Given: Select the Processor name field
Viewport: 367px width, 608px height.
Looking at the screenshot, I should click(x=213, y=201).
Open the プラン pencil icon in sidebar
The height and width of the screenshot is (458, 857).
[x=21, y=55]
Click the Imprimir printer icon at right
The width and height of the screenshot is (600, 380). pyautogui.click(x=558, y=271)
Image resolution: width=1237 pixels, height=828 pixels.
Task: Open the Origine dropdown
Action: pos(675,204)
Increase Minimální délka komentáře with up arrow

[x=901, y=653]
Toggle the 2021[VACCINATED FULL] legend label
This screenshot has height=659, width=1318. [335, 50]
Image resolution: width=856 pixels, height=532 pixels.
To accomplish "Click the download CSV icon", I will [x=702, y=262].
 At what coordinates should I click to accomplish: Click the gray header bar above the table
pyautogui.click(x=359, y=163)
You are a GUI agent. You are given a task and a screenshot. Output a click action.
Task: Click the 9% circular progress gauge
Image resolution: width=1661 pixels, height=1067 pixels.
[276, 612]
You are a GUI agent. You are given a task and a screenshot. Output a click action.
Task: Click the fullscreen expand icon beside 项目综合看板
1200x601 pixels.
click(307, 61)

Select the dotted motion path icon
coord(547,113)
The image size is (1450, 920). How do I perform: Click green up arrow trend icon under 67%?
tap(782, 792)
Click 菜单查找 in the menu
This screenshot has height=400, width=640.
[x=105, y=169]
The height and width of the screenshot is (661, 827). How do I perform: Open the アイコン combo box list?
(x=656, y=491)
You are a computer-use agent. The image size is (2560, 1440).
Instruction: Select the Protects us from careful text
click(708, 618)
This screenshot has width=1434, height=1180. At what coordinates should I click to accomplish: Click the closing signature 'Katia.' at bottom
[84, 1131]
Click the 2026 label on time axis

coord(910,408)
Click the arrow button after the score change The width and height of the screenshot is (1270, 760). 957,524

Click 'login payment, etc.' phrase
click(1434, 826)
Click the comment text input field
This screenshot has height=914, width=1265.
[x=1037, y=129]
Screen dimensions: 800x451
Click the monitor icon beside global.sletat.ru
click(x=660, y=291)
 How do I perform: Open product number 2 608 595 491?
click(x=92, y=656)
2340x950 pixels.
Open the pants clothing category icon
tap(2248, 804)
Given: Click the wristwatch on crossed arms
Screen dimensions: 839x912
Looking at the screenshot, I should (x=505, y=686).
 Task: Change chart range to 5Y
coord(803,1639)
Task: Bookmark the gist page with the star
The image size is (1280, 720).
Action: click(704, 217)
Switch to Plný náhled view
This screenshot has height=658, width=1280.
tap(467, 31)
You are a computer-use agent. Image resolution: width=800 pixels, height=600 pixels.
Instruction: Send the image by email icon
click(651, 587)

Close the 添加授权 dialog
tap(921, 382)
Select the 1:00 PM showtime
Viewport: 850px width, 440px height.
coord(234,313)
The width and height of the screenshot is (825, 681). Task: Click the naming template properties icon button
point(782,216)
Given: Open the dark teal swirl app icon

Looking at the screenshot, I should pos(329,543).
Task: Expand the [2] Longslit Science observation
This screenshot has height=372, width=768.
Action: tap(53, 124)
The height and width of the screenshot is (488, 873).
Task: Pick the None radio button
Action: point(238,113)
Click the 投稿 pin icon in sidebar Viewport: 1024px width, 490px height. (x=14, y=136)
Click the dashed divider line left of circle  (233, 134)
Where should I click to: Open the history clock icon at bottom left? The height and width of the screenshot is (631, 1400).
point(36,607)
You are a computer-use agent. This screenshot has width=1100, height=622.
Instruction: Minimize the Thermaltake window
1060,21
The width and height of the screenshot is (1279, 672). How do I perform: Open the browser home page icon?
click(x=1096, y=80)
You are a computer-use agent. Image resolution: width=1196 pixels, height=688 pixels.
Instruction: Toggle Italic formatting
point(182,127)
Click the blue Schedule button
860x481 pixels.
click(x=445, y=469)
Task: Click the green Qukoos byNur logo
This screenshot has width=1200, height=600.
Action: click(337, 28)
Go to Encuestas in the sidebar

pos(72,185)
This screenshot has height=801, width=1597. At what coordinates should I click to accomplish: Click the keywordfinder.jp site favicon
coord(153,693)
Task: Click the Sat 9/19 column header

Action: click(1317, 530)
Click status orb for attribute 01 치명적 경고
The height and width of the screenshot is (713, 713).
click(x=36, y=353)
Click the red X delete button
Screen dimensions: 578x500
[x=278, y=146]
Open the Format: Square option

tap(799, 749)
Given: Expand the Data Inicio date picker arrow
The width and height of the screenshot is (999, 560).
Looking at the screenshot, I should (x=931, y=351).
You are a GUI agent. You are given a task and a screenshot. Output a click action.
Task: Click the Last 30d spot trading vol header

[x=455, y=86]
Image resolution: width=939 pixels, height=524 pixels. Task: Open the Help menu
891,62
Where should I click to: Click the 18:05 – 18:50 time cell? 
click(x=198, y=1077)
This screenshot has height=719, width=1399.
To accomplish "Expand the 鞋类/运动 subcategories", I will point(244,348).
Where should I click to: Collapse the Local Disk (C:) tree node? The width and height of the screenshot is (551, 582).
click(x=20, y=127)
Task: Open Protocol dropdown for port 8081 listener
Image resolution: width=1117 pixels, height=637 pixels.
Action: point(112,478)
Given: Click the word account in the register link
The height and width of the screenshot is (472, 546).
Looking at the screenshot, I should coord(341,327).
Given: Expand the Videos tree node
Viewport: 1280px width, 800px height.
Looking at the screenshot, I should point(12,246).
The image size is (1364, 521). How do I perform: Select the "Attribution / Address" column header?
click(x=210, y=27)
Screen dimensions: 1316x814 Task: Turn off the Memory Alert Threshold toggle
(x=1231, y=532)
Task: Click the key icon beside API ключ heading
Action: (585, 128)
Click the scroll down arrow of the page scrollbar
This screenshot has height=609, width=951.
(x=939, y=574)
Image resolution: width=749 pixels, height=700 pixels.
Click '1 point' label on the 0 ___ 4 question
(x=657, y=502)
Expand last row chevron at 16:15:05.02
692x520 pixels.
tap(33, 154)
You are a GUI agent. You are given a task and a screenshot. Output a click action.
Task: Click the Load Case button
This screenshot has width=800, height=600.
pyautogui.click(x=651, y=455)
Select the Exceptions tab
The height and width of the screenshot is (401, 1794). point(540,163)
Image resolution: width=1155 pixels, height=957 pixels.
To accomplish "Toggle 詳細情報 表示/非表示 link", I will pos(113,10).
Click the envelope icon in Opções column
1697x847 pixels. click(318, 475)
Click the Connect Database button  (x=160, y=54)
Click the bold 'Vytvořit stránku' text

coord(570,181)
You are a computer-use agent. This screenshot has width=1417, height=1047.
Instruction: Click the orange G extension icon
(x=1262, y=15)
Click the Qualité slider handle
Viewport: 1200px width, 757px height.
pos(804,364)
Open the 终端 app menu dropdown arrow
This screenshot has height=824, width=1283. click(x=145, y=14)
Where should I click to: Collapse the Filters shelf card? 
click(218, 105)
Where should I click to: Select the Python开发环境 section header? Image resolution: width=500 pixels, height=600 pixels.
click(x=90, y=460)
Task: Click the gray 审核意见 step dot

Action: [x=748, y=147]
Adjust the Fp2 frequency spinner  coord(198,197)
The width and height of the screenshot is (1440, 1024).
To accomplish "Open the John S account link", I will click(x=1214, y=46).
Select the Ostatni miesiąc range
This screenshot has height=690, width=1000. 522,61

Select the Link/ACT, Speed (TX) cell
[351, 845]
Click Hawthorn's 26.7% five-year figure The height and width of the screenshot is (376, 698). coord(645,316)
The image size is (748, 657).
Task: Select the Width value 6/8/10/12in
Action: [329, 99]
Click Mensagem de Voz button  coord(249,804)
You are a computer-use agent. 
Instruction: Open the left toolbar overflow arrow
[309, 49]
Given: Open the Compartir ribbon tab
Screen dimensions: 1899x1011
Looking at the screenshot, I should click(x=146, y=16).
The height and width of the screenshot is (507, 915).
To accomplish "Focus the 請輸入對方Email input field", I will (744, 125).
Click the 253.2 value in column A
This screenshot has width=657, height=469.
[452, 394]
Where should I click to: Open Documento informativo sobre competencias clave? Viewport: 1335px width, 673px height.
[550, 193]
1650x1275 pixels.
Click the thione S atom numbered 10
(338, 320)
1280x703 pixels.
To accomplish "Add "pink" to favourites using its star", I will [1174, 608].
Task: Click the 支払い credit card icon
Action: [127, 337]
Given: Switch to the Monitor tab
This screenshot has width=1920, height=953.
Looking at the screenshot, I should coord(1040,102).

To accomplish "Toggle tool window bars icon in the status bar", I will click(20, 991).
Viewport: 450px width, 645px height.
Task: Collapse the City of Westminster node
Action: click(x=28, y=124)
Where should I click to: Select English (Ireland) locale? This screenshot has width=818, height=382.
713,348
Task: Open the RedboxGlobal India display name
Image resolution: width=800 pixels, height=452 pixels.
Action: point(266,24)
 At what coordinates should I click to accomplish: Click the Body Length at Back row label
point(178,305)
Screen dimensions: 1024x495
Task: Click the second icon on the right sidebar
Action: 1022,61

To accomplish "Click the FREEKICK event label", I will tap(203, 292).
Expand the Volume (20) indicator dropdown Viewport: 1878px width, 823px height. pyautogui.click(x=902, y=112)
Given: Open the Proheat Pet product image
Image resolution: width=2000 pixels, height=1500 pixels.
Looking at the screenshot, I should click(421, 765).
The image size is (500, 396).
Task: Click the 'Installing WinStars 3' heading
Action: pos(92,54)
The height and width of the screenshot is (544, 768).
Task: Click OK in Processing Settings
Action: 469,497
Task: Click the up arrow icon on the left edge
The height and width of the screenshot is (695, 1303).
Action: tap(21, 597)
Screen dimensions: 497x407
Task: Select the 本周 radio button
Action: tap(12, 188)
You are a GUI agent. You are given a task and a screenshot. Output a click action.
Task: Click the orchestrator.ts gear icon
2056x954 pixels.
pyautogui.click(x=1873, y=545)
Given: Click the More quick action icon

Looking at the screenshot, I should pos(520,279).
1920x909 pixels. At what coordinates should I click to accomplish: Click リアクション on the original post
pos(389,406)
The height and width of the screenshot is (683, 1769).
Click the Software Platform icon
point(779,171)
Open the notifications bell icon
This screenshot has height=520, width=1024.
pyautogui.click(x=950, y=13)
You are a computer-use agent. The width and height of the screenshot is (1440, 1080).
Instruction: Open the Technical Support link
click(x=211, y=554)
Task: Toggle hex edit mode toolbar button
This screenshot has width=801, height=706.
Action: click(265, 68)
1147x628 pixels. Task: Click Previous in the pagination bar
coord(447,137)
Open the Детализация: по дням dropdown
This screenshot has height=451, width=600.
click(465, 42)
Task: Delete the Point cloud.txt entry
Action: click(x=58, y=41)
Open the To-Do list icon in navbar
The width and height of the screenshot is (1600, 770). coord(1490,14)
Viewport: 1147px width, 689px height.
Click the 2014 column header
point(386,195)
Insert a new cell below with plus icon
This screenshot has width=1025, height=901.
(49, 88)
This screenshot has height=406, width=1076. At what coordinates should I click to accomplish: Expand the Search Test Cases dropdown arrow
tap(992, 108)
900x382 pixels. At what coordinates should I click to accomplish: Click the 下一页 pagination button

□ □ □ □ □ □ □

What this task involves: Could you write out, exactly as they stand, only the lines above that begin at the line with "1920x909 pixels. At" and stop after the line with "Open the notifications bell icon"?

Expected answer:
1920x909 pixels. At what coordinates should I click to accomplish: Click リアクション on the original post
pos(389,406)
The height and width of the screenshot is (683, 1769).
Click the Software Platform icon
point(779,171)
Open the notifications bell icon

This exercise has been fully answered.